L’accordo non è ancora chiuso, ma l’uscita pubblica di Silvio Berlusconi e Bee Taechaubol, questa mattina davanti al Park Hyatt di Milano dopo il faccia a faccia tra i due, rappresenta un importante passo in avanti per la costruzione di un nuovo Milan, finalmente competitivo in Italia e in Europa. Questa sarebbe infatti una delle condizioni che l’attuale numero uno del club rossonero avrebbe posto alla cordata guidata da Mr Bee per ragionare sul nuovo assetto azionario della società, che dovrà essere definito nelle prossime settimane. E in effetti se, come ormai sembra molto probabile, Taechaubol e i suoi soci diventeranno azionisti del Milan, il club rossonero potrebbe contare su una considerevole dote finanziaria da utilizzare già nella prossima sessione del calciomercato.
Ipotizzando che i capitali freschi raccimolati da Mr Bee non finiranno nelle casse della Fininvest, ma direttamente in quelli del club, attraverso un aumento di capitale riservato ai nuovi soci. E considerato che Taechaubol avrebbe valutato il diavolo circa 950 milioni di euro (al netto dei 250 milioni di debiti finanziari), se i nuovi soci entreranno subito con il 49%, nelle casse del club finiranno circa 465 milioni. Una cifra imponente che, se da un lato potrebbe essere utilizzata per lo sviluppo commerciale e infrastrutturale del club (il progetto stadio ha un costo di circa 300 milioni), dall’altro dovrebbe essere utilizzata per rafforzare la squadra per la prossima stagione.
Ma al di là delle dichiarazioni odierne di Berlusconi, che lasciano ben sperare i tifosi rossoneri, il nuovo corso del Milan dovrà necessariamente fare i conti con le stringenti regole del fair play finanziario. Regole che il club potrebbe “ignorare” nella prossima stagione, visto che difficilmente la squadra attualmente guidata da Filippo Inzaghi riuscirà a strappare un posto per la prossima Europa League, ma che potrebbero limitare la libertà di manovra in termini di investimenti sul mercato dal 2016/17, qualora il Milan dovesse tornare in Europa.
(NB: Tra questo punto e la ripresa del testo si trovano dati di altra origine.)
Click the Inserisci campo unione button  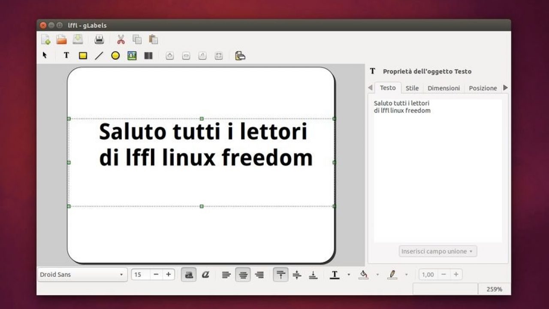tap(437, 251)
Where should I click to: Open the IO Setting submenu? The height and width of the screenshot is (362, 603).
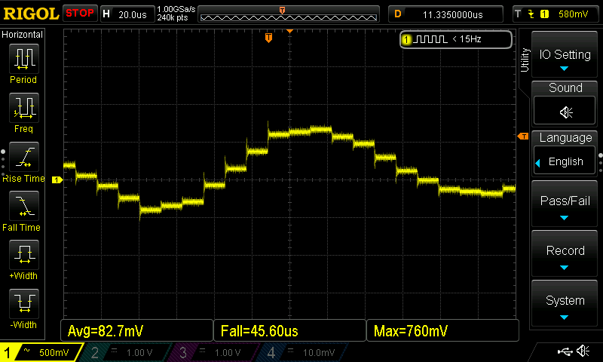[565, 59]
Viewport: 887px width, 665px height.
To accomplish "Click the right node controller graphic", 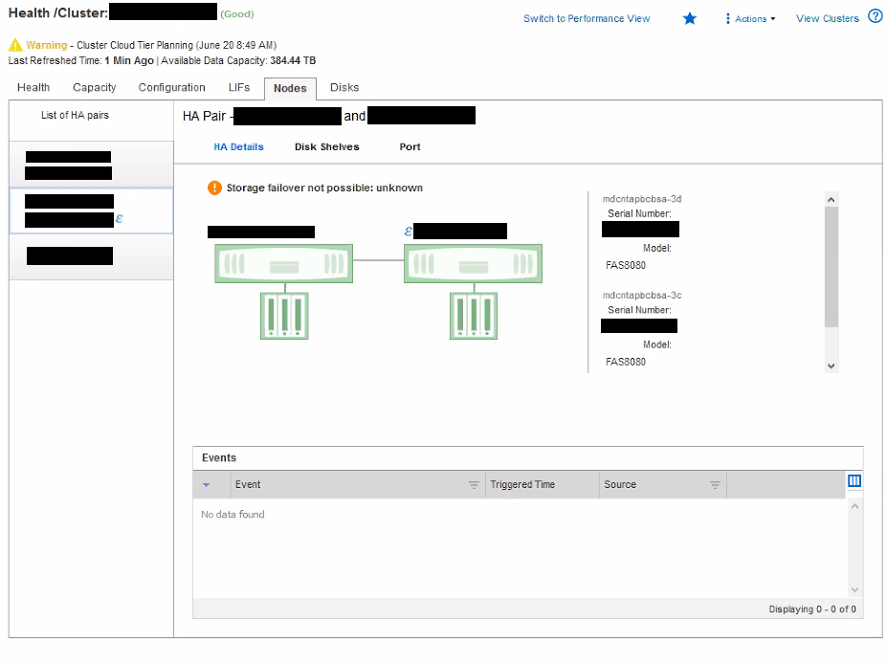I will click(x=473, y=263).
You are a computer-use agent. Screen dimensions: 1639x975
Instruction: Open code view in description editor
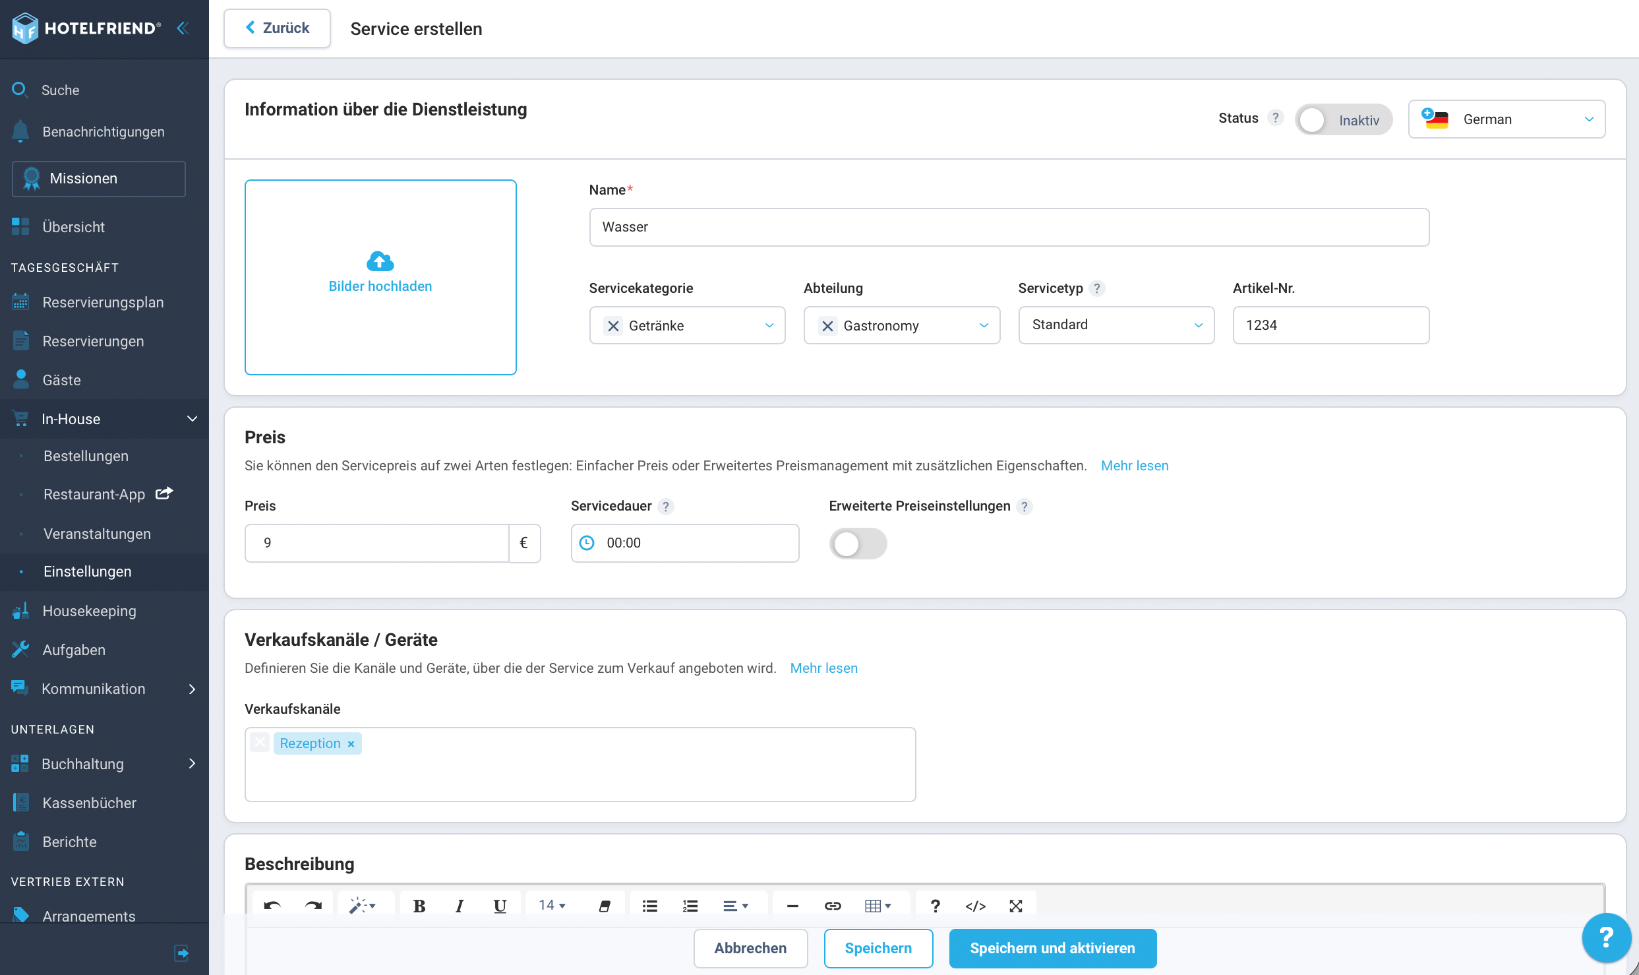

Le perdite accumulate dal Milan nelle ultime stagioni, cui si sommerrà quella relativa all’esercizio 2015 (difficile immaginare un risultato positivo nel breve periodo), potrebbero infatti costringere la futura proprietà del Milan a spalmare nel tempo gli investimenti necessari a rilanciare la competitività della squadra. Difficilmente infatti i ricavi del Milan, nonostante i piani di Taechaubol per rilanciarne il brand in Asia e nel Mondo, avranno una crescita esponenziale e saranno fin da subito così capienti per assorbire i costi (in termini di costo del personale e ammortamenti) necessari ad allestire una squadra di vertice in Europa.
Da questo punto di vista il pacchetto di benvenuto (welcome package) contenuto nella proposta, recapitata dai club europei alla Uefa, contenente suggerimenti per modificare il regolamente sul Fair Play Finanziario, sarebbe una misura che agevolerebbe i piani di Mr Bee e le ambizioni di Berlusconi (leggi la proposta dei club all’Uefa rivelata da C&F)
La proposta prevede infatti che i club nel cui capitale sono entrati (o entreranno) nuovi investitori possano permettersi una perdita massima di 50 milioni di euro nel primo anno, per poi diminuire a 40 milioni nel secondo, a 30 nel terzo e infine a 20 nel quarto. Un tetto dunque meno stringente rispetto ai 45 milioni cumulati in tre anni previsto dall’attuale regolamento.
Non è forse un caso che proprio di recente Umberto Gandini, direttore dell’organizzazione sportiva del Milan e vicepresidente dell’Eca abbia sottolineato le difficoltà create dal Financial Fair Play a nuovi investitori. «Il fair play finanziario», ha affermato Gandini nel corso dei Globe Soccer Awards di fine dicembre a Dubai, «ha portato un po’ di buon senso nella gestione delle società di calcio. È stato un successo in termini di riduzioni delle perdite complessive del calcio europeo. Dall’altro lato c’è però da considerare come alcuni club a causa di questo sono cristallizzati, ci sono investitori che vorrebbero entrare in gioco ma che vengono frenati proprio da questo meccanismo. In Europa in questo momento ci sono solamente 5-6 grandi club, quello a cui dovrebbe mirare l’Uefa è di avere come minimo 20 grandi club».
L’alternativa potrebbe essere quella di fare leva sul portafoglio di giocatori del fondo Doyen di Nelio Lucas. Così hanno lasciato intendere le cronache della giornata di ieri. Ma va considerato che dal primo maggio 2015 l’utilizzo da parte dei club di giocatori partecipati da terze parti come Doyen (le cosiddette Tpo) non è più legale.